Padahal, 2025 ini adalah tahun terakhir ḥajji dikelola oleh KemenAg (sebelum dialihkan ke BP Haji) dan MenAg mengakunya "masalah berhasil diatasi".*¹
Apa impact dari pengurangan quota ḥajji itu?
☠ Well, tentu saja adalah semakin lamanya antrian berangkatnya…!
Kalau sekarang menurut data KemenAg sendiri sudah 5.279.999 orang yang mendaftar ḥajji*², maka waktu tunggu rata-rata tertimbang (weighted average) adalah 29,45 tahun…!
Maka kalau quota dipangkas 50%, waktu tunggu itu akan menjadi 58,90 tahun…
Kalau itu jadi direalisasikan, sementara Angka Harapan Hidup (AHH) orang Indonesia menurut Biro Pusat Statistik adalah 70,32 tahun untuk laki-laki dan 74,21 tahun untuk perempuan*³ dan usia minimum untuk mendaftar ḥajji adalah 12 tahun*⁴…
Maka artinya apa?
Artinya, "sebagian besar" yang sudah mendaftar TIDAK AKAN bisa berangkat.
Karena orang yang mampu mendaftar kebanyakan adalah setelah bekerja, dan itu biasanya di atas usia 25 tahun. Bahkan kalaupun didaftarkan oleh orangtuanya dari sejak usia 12 tahun, maka secara AHH tidak bisa berangkat.
Iya memang porsi ḥajji itu bisa "diwariskan"*⁵… namun bukankah orang yang mendaftar itu pastinya inginnya dirinya sendiri yang berangkat ḥajji, bukan anak cucunya yang menggantikannya.

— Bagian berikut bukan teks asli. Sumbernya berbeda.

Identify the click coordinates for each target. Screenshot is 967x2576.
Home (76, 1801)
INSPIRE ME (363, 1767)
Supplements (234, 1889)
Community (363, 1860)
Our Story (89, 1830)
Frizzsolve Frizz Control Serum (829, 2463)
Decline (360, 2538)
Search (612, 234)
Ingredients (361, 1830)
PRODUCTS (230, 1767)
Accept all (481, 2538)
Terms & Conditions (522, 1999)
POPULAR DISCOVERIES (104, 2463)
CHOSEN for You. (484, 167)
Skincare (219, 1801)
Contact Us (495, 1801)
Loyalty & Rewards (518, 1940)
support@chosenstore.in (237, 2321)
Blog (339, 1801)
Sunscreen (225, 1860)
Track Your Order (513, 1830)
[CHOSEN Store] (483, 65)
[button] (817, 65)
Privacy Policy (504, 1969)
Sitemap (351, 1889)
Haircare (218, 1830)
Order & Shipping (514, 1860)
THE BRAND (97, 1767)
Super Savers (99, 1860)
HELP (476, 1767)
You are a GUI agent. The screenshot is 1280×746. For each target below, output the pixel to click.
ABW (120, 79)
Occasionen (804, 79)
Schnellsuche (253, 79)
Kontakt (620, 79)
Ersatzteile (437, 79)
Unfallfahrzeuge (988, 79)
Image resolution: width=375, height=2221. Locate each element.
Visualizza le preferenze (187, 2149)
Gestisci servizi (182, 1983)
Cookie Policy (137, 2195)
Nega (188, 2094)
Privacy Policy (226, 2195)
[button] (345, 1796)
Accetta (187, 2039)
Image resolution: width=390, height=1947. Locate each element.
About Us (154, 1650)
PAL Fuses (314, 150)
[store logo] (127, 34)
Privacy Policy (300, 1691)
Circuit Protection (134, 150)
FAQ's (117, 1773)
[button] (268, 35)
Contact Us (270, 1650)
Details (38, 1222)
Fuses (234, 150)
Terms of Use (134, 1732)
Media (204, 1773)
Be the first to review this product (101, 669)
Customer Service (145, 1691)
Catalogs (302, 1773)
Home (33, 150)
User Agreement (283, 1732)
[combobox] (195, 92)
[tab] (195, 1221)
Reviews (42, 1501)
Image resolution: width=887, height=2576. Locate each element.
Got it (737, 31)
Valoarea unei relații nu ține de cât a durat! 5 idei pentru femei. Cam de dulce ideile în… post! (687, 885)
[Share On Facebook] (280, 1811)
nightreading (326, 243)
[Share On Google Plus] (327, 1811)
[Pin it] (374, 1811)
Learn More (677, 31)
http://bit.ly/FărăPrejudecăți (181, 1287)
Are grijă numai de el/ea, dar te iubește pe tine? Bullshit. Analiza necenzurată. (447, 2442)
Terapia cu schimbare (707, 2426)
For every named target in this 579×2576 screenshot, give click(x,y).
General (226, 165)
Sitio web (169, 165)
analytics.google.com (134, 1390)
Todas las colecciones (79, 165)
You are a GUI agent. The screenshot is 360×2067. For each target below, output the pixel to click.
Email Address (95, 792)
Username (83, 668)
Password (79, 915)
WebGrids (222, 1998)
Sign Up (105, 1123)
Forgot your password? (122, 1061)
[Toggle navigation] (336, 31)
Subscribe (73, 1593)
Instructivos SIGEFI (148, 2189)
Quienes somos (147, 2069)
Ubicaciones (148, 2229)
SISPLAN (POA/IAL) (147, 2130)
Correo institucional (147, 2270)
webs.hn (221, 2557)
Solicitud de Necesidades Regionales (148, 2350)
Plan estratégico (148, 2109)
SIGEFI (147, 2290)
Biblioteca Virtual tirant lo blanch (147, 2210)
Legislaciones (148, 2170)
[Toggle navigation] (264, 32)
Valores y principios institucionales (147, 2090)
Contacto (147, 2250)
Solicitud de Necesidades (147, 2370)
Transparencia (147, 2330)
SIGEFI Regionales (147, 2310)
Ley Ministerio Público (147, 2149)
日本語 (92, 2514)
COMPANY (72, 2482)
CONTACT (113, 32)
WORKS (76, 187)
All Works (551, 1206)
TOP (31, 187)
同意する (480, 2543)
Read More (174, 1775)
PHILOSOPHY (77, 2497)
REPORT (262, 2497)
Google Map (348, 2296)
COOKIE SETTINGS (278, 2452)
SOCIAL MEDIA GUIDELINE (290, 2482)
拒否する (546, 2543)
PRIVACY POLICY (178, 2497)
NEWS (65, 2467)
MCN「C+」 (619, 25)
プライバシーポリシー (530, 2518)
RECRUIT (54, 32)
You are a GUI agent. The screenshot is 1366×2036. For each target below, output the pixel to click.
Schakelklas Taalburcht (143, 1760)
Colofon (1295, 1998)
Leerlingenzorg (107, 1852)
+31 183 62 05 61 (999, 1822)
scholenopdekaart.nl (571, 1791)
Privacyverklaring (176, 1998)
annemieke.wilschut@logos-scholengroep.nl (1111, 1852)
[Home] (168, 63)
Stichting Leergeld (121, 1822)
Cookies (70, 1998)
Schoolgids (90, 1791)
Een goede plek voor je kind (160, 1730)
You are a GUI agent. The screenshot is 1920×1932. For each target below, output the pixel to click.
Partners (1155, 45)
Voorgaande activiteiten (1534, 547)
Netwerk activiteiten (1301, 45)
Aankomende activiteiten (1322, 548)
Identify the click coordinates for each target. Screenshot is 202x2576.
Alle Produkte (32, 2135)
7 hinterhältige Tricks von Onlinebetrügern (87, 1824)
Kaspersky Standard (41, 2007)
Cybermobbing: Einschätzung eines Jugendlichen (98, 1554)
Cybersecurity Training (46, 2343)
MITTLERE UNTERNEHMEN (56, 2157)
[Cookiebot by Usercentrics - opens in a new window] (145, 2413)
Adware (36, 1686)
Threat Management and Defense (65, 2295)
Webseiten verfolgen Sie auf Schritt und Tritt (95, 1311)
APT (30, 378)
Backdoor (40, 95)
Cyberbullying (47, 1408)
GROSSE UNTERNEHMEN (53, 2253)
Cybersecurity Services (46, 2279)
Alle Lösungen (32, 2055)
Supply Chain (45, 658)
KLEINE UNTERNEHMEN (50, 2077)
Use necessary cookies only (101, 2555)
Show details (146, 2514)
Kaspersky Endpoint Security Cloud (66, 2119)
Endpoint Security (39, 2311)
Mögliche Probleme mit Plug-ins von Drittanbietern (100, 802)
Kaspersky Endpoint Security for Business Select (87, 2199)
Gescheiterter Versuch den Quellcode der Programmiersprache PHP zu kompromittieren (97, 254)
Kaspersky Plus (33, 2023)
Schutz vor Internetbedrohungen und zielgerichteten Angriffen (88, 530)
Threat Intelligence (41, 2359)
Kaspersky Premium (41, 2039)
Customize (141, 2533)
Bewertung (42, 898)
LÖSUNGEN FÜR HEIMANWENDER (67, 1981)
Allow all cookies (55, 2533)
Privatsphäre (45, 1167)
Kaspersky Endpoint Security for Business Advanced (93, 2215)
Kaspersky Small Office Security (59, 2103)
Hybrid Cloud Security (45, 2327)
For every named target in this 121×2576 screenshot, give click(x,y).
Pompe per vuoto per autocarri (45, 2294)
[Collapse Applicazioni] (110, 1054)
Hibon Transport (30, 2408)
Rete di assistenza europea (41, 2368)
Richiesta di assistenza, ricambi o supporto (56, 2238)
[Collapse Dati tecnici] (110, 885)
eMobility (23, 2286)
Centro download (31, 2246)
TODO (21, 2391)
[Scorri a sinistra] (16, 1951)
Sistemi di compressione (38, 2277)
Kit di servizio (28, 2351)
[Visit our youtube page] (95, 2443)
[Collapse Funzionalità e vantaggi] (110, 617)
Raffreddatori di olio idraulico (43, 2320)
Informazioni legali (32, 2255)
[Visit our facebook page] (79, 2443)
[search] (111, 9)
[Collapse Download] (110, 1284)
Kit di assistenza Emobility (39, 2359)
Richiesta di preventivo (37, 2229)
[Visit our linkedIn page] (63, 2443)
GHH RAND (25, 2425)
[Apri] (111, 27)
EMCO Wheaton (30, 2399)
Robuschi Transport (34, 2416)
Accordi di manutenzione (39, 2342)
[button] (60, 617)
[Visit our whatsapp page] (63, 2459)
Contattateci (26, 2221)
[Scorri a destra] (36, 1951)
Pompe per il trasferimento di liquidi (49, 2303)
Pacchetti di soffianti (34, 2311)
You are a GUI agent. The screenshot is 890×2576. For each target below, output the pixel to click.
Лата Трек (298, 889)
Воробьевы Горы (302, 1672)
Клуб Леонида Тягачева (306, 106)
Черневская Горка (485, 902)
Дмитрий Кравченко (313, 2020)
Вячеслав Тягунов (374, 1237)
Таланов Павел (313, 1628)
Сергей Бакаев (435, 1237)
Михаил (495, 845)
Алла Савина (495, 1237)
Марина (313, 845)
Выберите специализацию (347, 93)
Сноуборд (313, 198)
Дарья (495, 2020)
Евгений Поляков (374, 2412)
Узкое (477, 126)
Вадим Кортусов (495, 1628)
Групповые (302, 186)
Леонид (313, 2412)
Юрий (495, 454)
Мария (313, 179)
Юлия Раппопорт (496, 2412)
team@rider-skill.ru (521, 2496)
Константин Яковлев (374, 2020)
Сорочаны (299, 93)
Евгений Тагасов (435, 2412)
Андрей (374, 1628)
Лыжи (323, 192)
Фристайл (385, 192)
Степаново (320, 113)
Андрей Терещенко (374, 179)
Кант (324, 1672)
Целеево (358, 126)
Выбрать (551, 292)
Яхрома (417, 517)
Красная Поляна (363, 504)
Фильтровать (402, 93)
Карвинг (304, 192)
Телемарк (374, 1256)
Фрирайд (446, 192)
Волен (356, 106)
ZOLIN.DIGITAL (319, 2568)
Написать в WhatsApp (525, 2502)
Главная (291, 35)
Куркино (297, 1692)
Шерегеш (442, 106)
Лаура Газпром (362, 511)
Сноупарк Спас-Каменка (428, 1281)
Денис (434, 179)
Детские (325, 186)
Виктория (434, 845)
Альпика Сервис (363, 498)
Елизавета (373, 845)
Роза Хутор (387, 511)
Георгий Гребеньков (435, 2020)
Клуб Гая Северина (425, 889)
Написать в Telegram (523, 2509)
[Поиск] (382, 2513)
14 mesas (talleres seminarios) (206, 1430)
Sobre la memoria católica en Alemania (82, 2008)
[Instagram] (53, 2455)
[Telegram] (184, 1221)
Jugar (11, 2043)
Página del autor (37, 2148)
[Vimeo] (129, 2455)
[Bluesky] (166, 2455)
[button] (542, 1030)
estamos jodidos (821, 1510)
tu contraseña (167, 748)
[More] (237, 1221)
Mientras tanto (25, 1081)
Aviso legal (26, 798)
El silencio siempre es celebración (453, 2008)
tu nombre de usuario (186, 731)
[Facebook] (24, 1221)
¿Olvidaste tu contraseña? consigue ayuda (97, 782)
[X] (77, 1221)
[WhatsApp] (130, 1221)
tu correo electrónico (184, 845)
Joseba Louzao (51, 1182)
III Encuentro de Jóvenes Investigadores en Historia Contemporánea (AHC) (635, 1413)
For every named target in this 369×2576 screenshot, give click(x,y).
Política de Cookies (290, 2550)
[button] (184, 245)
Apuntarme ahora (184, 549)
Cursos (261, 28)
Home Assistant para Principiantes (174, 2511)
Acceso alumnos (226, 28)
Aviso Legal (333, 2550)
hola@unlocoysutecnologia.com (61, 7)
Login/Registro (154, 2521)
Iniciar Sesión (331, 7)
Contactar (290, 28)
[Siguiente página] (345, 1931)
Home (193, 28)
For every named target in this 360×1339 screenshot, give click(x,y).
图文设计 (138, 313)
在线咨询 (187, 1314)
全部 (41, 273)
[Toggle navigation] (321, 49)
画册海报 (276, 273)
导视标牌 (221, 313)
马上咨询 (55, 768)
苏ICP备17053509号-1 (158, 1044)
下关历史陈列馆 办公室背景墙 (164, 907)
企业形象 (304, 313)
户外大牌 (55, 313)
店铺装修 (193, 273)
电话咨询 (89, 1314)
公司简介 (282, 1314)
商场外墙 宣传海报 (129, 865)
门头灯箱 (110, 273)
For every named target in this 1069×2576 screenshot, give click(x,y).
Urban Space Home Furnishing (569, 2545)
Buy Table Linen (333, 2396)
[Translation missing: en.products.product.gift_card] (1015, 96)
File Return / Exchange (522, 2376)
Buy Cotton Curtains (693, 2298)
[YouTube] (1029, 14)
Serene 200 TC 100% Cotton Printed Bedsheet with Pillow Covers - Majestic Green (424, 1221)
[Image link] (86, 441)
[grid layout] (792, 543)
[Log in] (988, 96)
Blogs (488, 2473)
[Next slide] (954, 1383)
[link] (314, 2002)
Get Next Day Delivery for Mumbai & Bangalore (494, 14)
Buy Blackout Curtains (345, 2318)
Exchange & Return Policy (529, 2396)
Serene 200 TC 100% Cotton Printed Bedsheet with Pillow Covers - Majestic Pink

Sudahlah, hapuskan saja sistem rusak daftar bayar 25 juta untuk dapat quota ini. Kembalikan saja ke sistem siapa mampu, daftar dan langsung bayar full. Karena bukankah dasar ḥukumnya ḥajji ini sangat jelas di dalam al-Qur-ān:
وَلِلَّـهِ عَلَى ٱلنَّاسِ حِجُّ ٱلۡبَيۡتِ مَنِ ٱسۡتَطَاعَ إِلَيۡهِ سَبِيلًاۚ
(arti) _“Dan (di antara) kewajiban manusia terhadap Allōh adalah melaksanakan ìbādah ḥajji ke Baitullōh, yaitu bagi orang-orang yang mampu mengadakan perjalanan ke sana.”_ [QS Āli Ìmrōn (3) ayat 97].
Manistaṭōà ilaihi (arti: memilki kemampuan atasnya) itu adalah multi aspek, yaitu: mampu secara fisik, mampu secara finansial, dan aman selama dalam perjalanan.
Kalau sudah sakit-sakitan, maka itu artinya tidak mampu.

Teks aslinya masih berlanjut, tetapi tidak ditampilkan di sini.